How mpox is confirmed
Mpox is confirmed by detecting the virus's DNA with a PCR test run on a swab taken directly from a suspected lesion, not from blood or urine. A clinician (or you, with guidance) firmly swabs the sore to collect viral material. Overlapping symptoms make self-diagnosis unreliable. If you have a sore that could be mpox or any STI, get tested rather than waiting it out.
Testing for the broader STI picture is straightforward: depending on what's suspected, it may be a urine sample, a self-collected swab, or a quick exam. It's free or low-cost at health departments, Planned Parenthood, and Title X clinics, with results usually back in a few days.
When to see a clinician
Get seen promptly if you develop a new rash or sore, especially in the genital, anal, or oral area, within three weeks of close or sexual contact, or if you've had contact with someone diagnosed with mpox. Don't wait for fever; the rash alone is enough reason to be checked.

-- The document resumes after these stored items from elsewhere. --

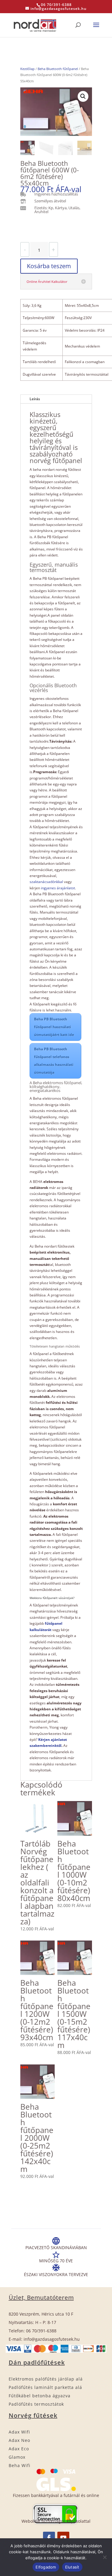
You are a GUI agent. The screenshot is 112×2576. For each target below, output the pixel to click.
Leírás (35, 398)
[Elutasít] (105, 2557)
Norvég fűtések (33, 2415)
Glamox (17, 2457)
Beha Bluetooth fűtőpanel (58, 68)
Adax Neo (19, 2440)
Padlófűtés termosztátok (36, 2404)
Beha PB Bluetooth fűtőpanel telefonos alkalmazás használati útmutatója (53, 1060)
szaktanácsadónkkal (46, 881)
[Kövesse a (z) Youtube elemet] (63, 2538)
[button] (83, 96)
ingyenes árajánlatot (58, 887)
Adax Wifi (19, 2432)
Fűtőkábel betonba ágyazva (39, 2395)
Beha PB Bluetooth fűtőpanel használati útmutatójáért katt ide (54, 1027)
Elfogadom (46, 2567)
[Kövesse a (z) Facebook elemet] (49, 2538)
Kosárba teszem (49, 266)
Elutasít (72, 2567)
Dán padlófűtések (37, 2362)
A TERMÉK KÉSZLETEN (42, 229)
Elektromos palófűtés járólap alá (46, 2379)
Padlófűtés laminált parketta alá (45, 2387)
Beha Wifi (19, 2465)
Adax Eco (19, 2448)
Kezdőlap (27, 68)
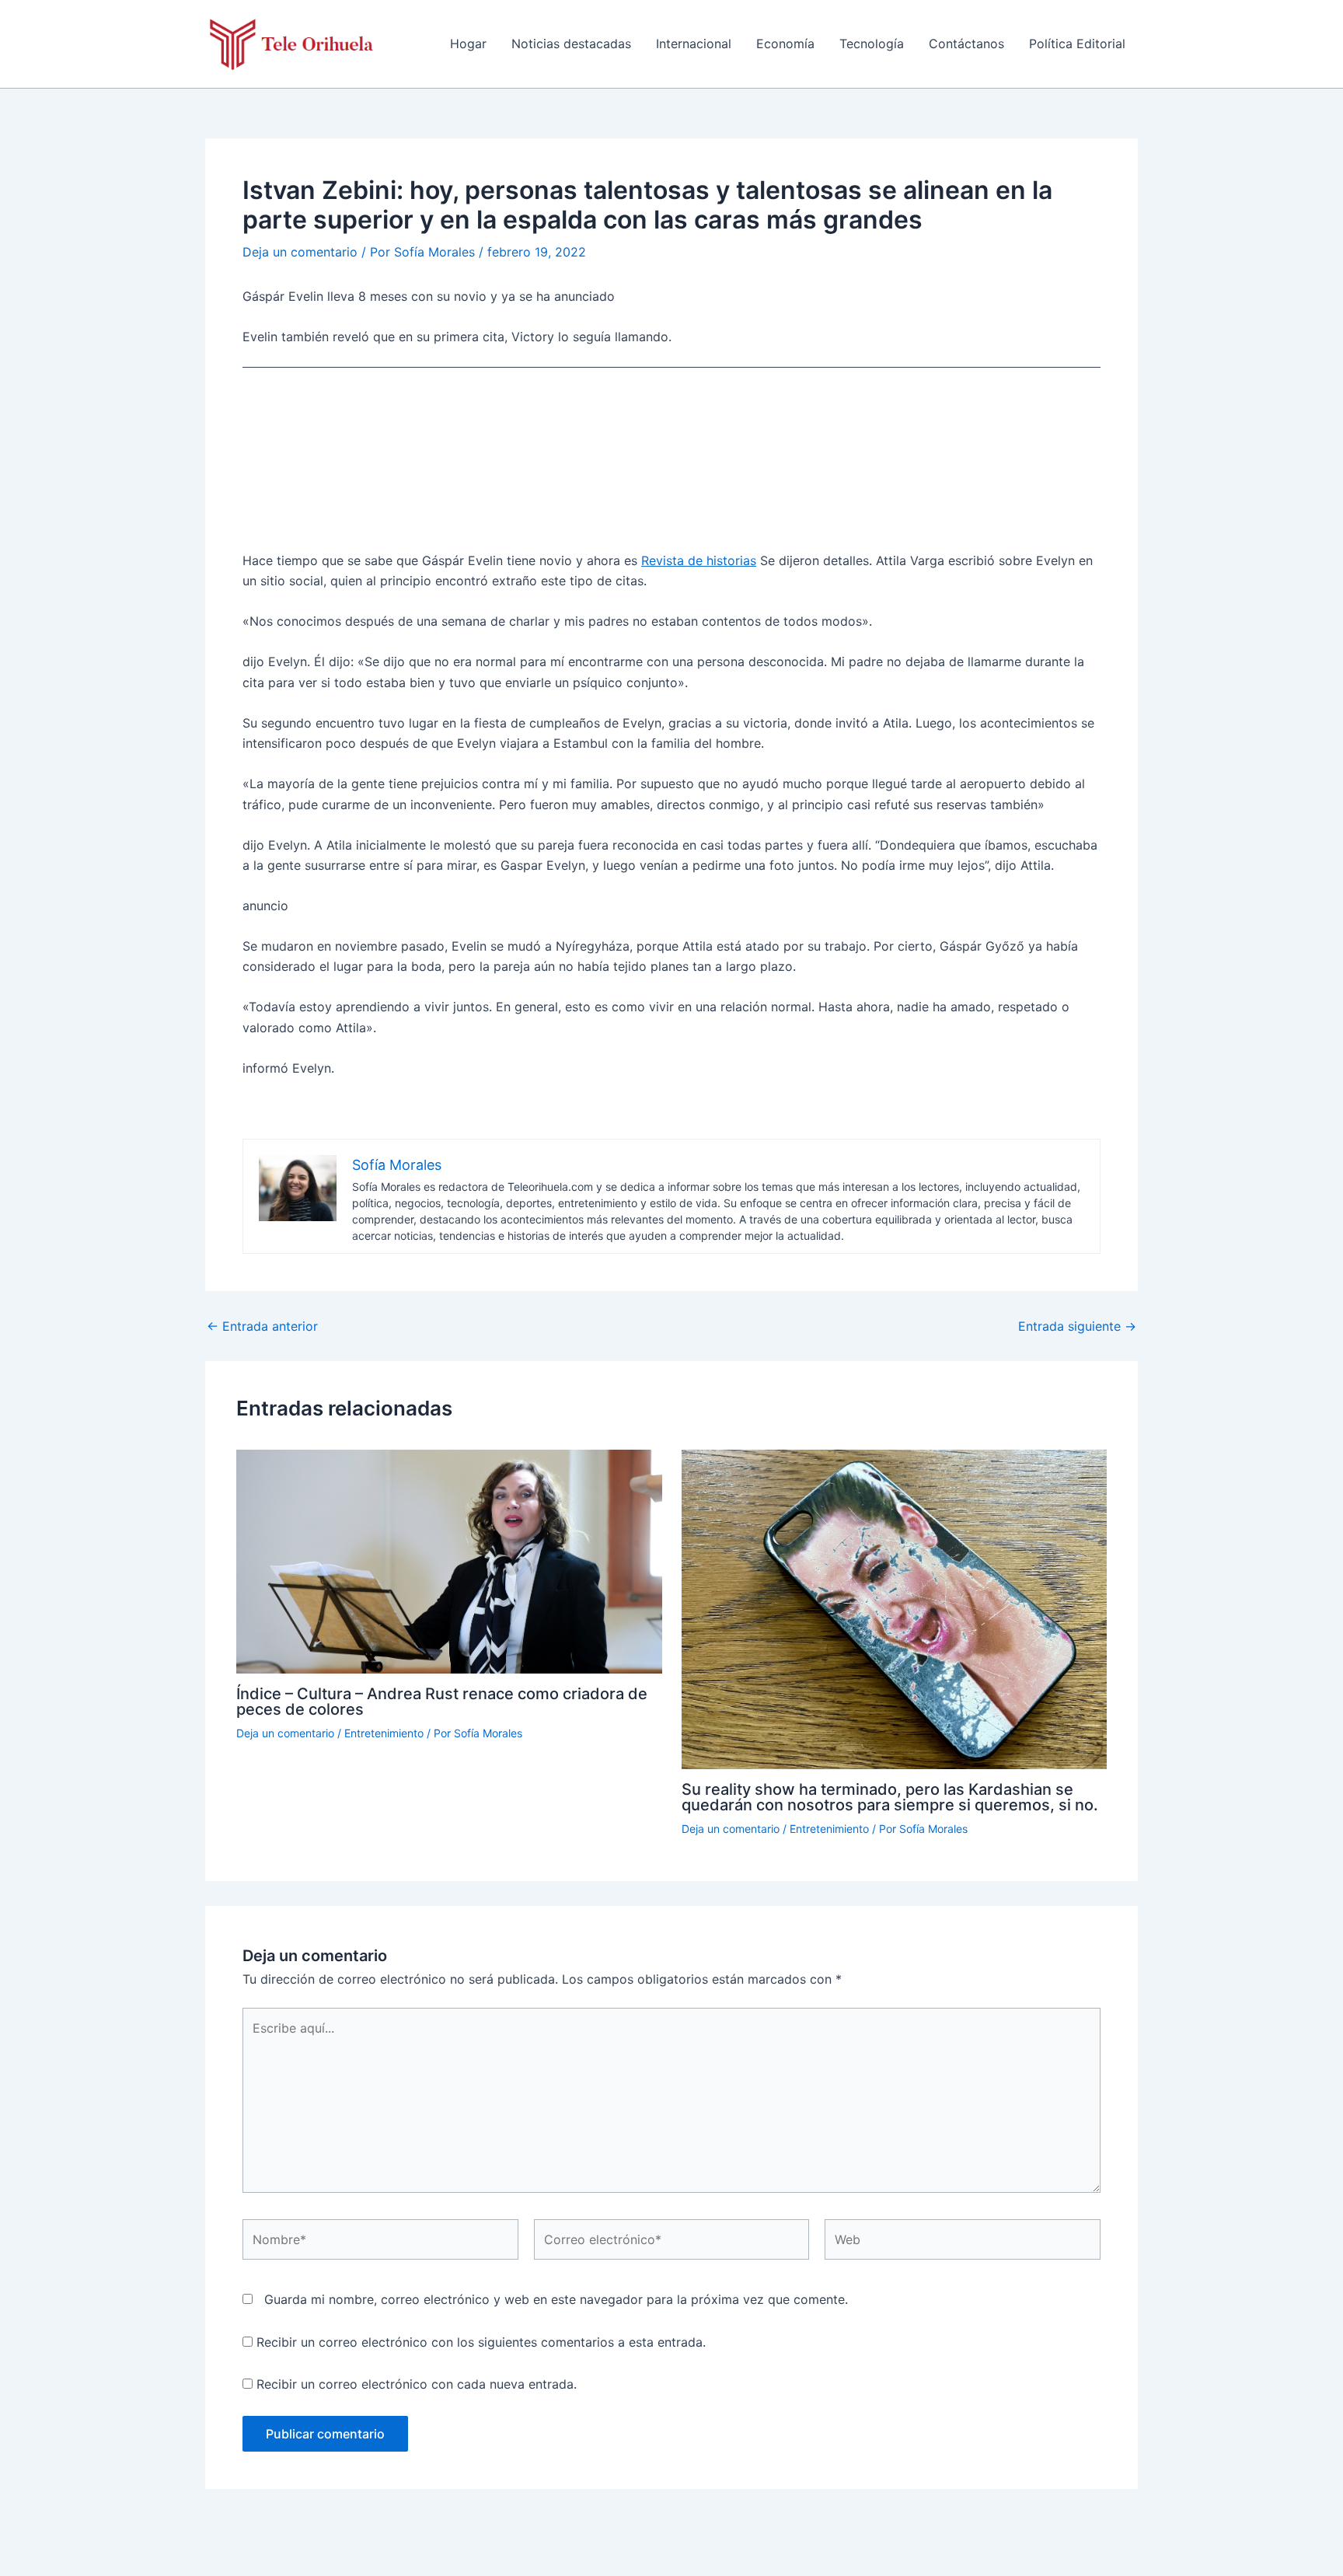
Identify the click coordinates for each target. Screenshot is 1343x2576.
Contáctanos (966, 43)
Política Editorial (1077, 43)
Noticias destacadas (571, 43)
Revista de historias (698, 560)
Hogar (468, 43)
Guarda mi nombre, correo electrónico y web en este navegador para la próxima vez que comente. (556, 2299)
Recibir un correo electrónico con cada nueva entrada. (416, 2384)
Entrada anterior (262, 1326)
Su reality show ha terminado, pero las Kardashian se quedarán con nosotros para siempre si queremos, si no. (890, 1797)
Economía (785, 43)
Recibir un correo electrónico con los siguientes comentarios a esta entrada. (481, 2342)
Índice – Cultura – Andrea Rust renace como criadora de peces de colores (441, 1701)
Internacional (693, 43)
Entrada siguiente (1077, 1326)
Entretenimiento (384, 1733)
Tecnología (871, 43)
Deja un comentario (300, 252)
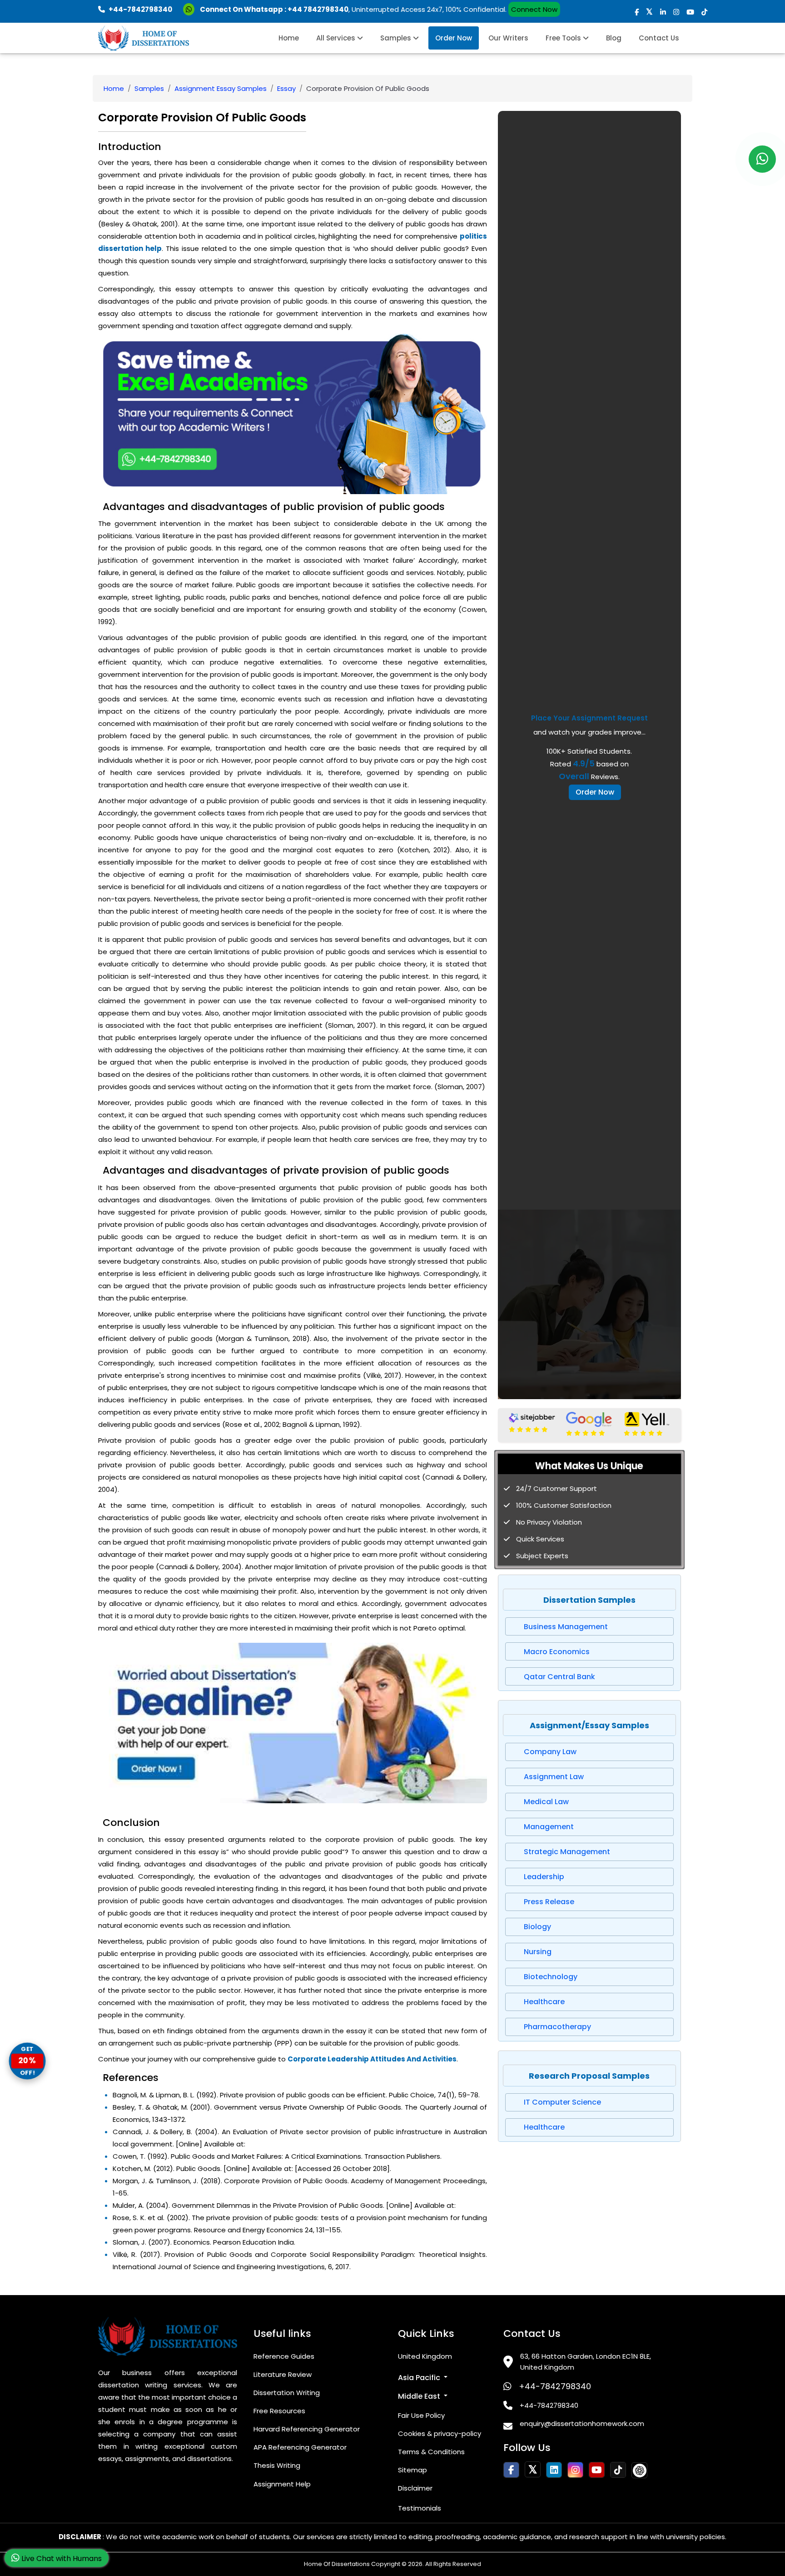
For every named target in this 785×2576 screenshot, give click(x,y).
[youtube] (690, 12)
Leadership (544, 1876)
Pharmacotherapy (557, 2026)
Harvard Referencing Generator (306, 2429)
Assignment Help (282, 2484)
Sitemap (412, 2470)
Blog (613, 38)
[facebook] (637, 12)
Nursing (537, 1951)
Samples (396, 38)
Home (288, 38)
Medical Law (546, 1801)
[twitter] (649, 12)
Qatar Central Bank (559, 1676)
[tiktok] (704, 12)
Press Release (549, 1901)
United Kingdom (425, 2356)
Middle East (420, 2396)
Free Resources (279, 2411)
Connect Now (534, 9)
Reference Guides (283, 2356)
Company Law (550, 1751)
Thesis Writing (276, 2465)
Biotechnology (550, 1976)
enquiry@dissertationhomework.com (582, 2423)
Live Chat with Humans (61, 2558)
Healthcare (544, 2001)
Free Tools (564, 38)
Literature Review (282, 2374)
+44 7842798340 (318, 9)
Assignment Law (554, 1776)
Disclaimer (415, 2488)
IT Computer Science (562, 2102)
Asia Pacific (420, 2377)
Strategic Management (567, 1851)
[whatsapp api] (190, 9)
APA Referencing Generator (300, 2447)
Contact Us (659, 38)
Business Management (566, 1626)
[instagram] (676, 12)
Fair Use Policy (421, 2415)
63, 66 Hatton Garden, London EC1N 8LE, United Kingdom (585, 2361)
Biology (537, 1926)
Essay (286, 88)
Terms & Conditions (431, 2451)
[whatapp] (762, 159)
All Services (336, 38)
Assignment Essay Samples (220, 88)
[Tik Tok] (639, 2470)
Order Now (453, 38)
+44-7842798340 (555, 2386)
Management (549, 1826)
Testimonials (419, 2508)
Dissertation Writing (286, 2392)
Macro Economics (557, 1651)
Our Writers (508, 38)
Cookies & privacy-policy (439, 2433)
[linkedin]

Seek care urgently if lesions are spreading fast, intensely painful, in or near the eyes, or if you have trouble swallowing, severe rectal pain or bleeding, or you're immunocompromised, since mpox can be severe in people with weakened immune systems. Most people recover with supportive care and pain control. The antiviral tecovirimat (TPOXX) is reserved for severe disease or high-risk patients such as those with advanced HIV, and trials found it safe but it did not speed lesion healing CDC, mpox treatment.